Given records:
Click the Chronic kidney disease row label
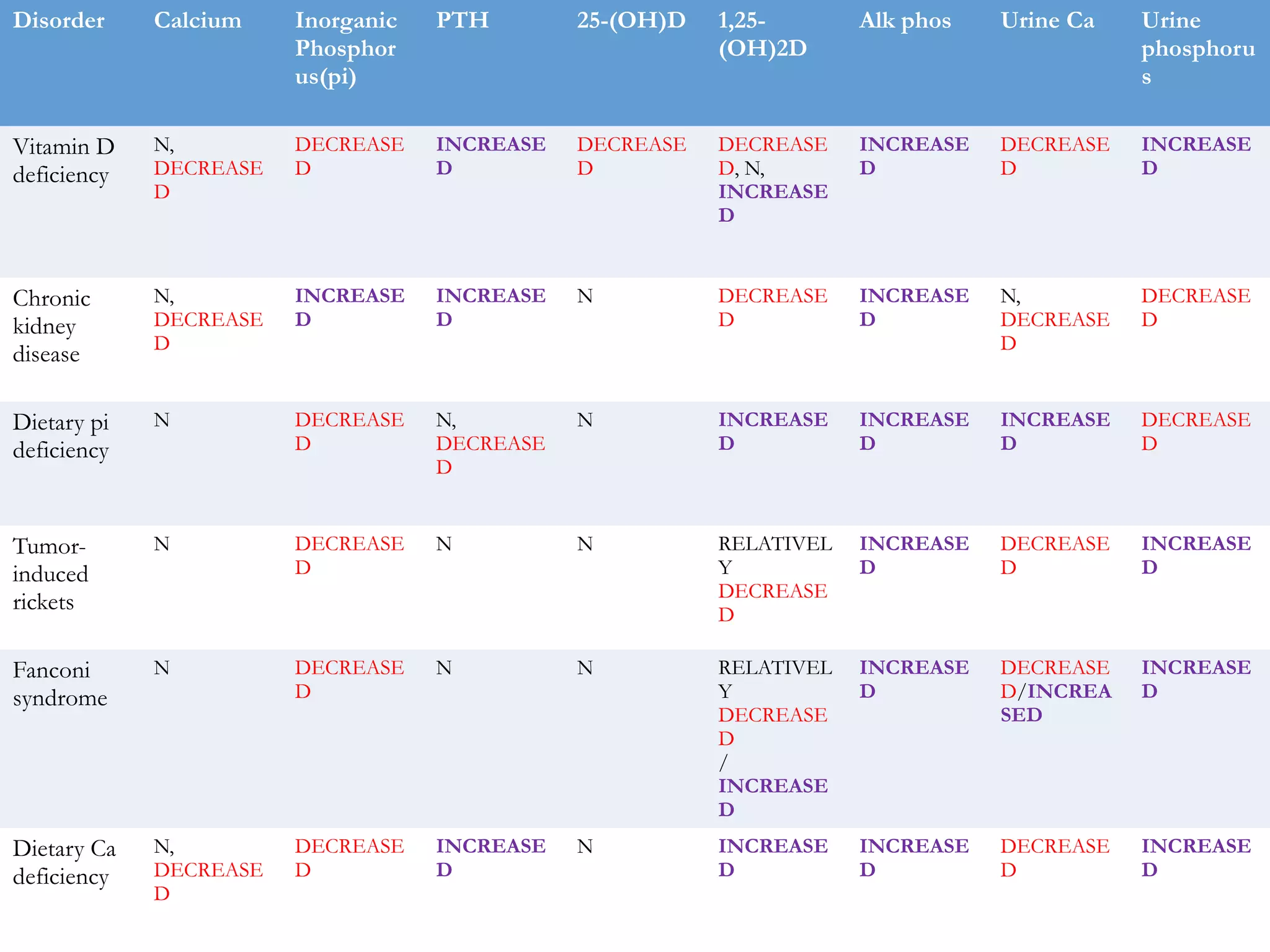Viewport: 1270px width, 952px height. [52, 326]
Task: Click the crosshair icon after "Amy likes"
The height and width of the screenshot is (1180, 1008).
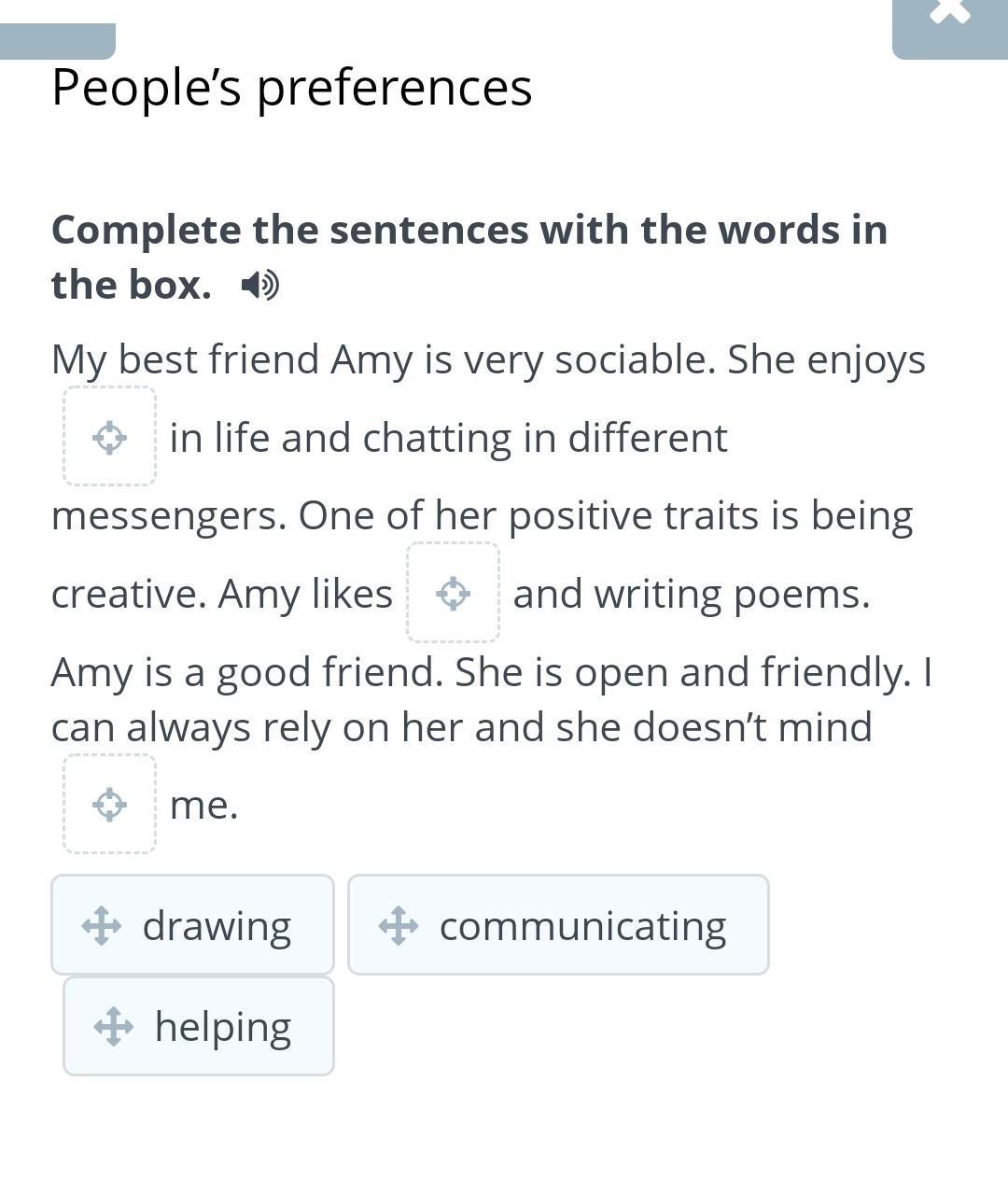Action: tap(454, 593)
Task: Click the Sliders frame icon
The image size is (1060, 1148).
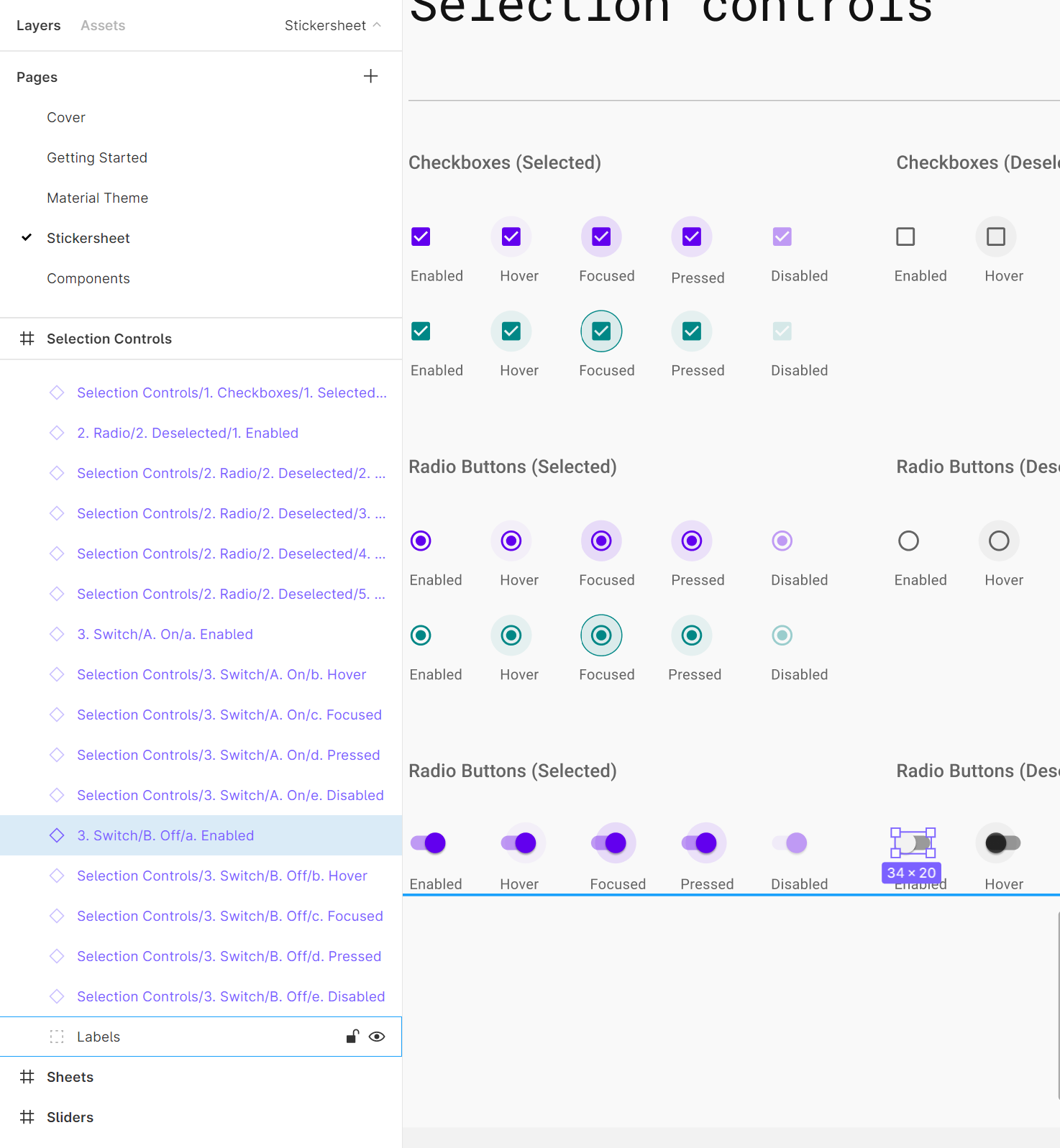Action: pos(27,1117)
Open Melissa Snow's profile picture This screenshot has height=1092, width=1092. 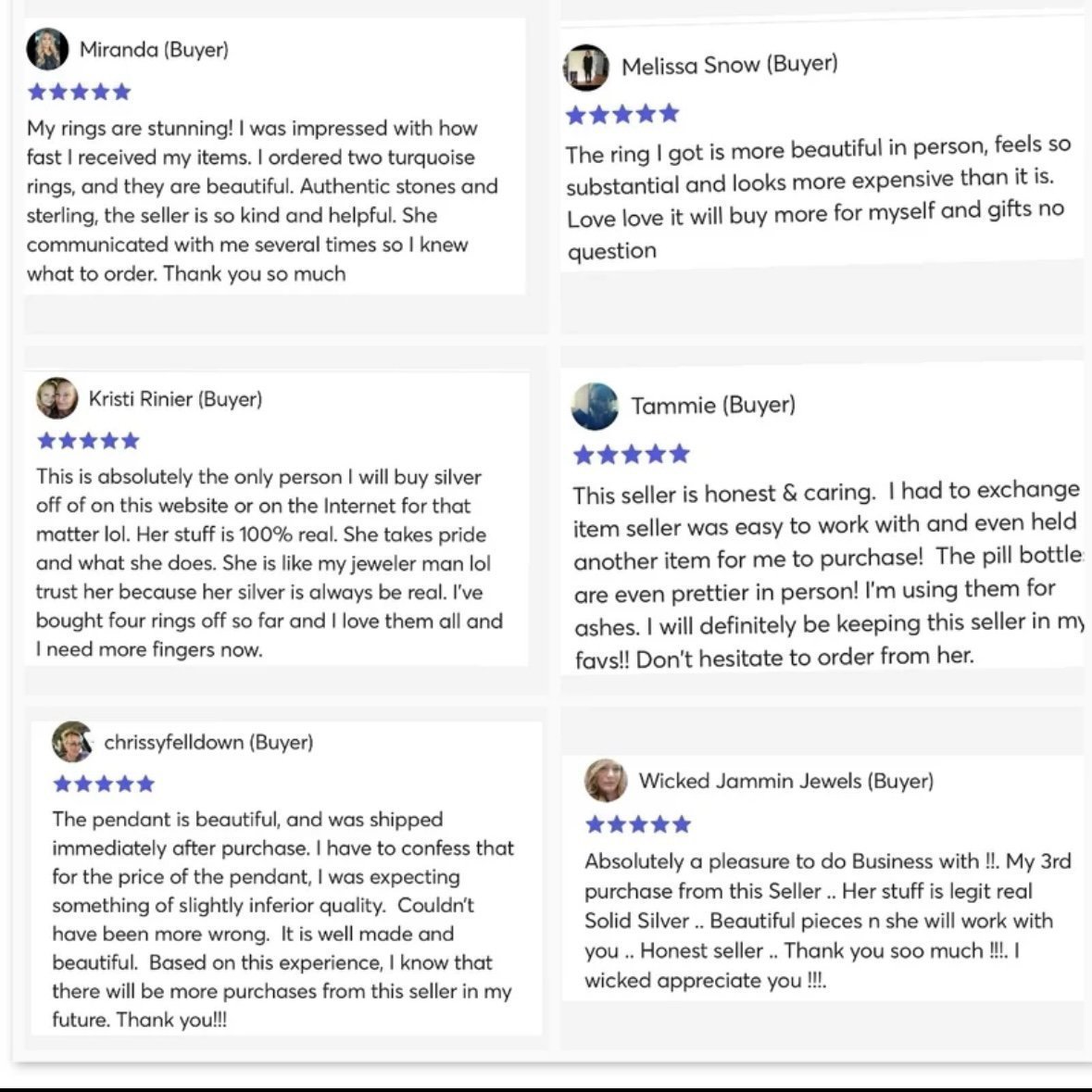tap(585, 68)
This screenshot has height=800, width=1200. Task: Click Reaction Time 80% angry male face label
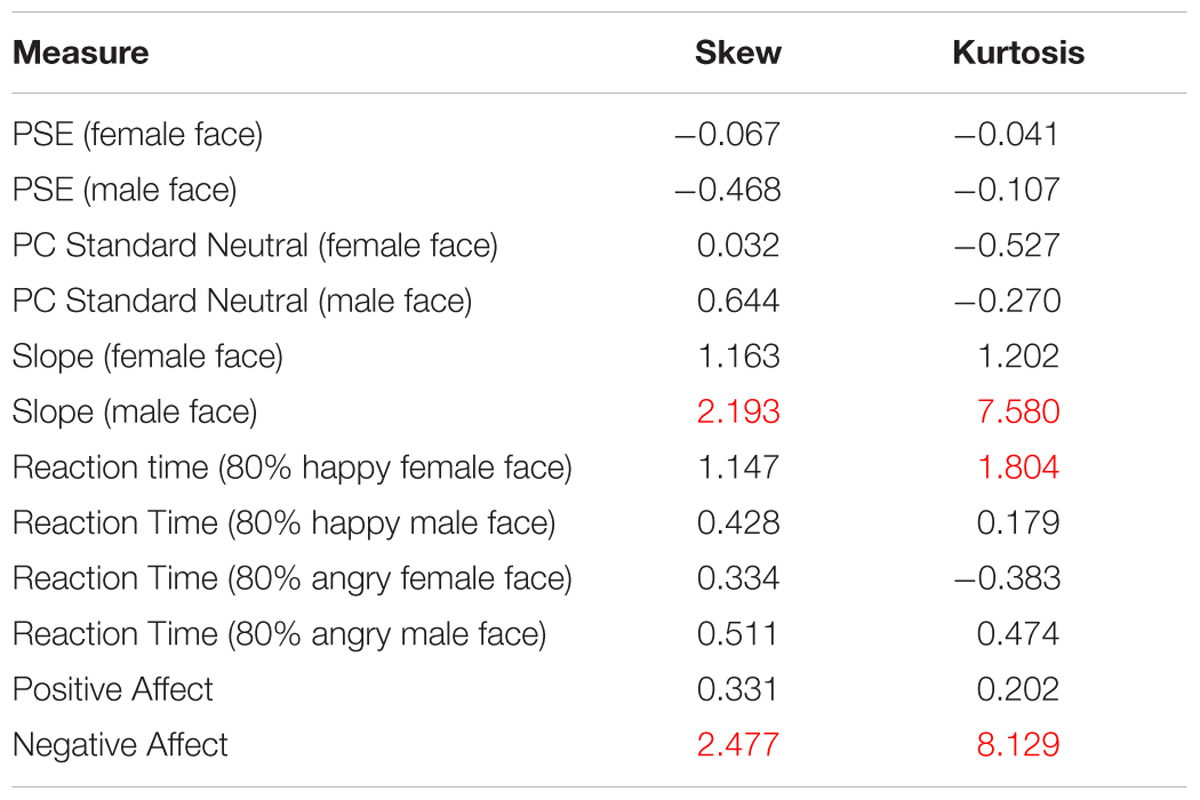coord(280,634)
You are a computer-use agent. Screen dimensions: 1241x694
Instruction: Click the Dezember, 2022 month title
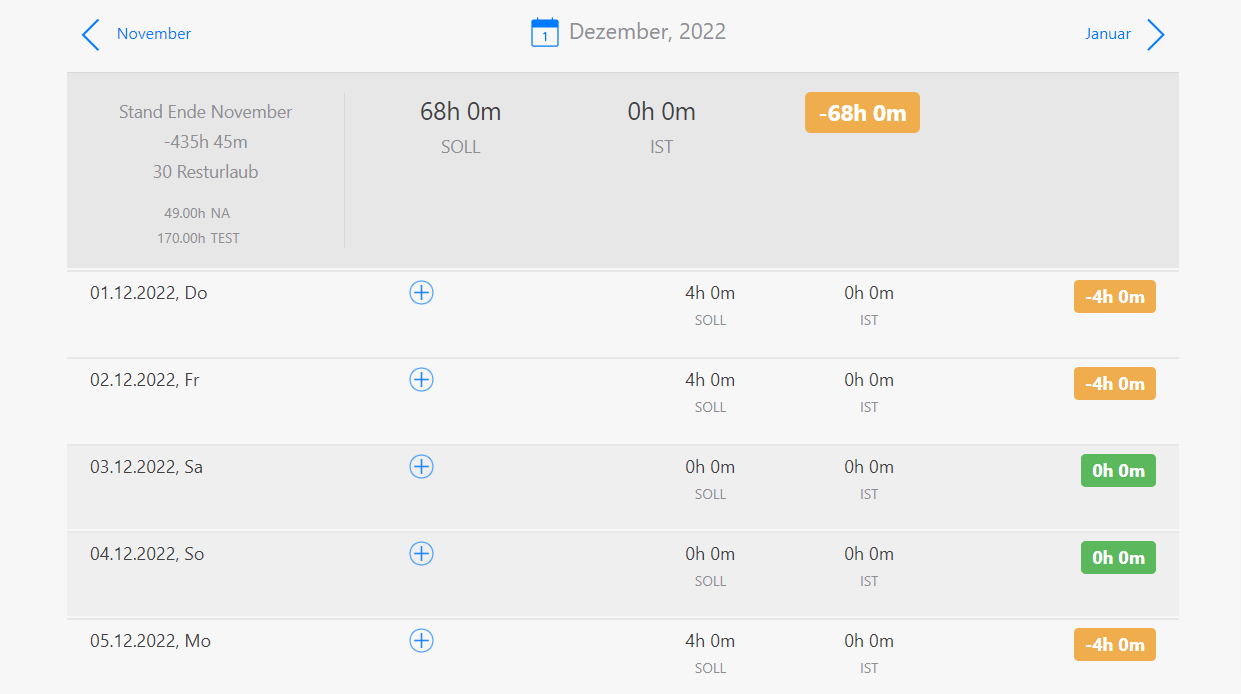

Exercise directions: Only the lines from the one containing "You are a computer-use" through the end of the records should be copied, exactly and with both ends included; the pictures should not.

Output of the exercise:
You are a computer-use agent. Screen dimensions: 1241x694
Instruction: Click the Dezember, 2022 month title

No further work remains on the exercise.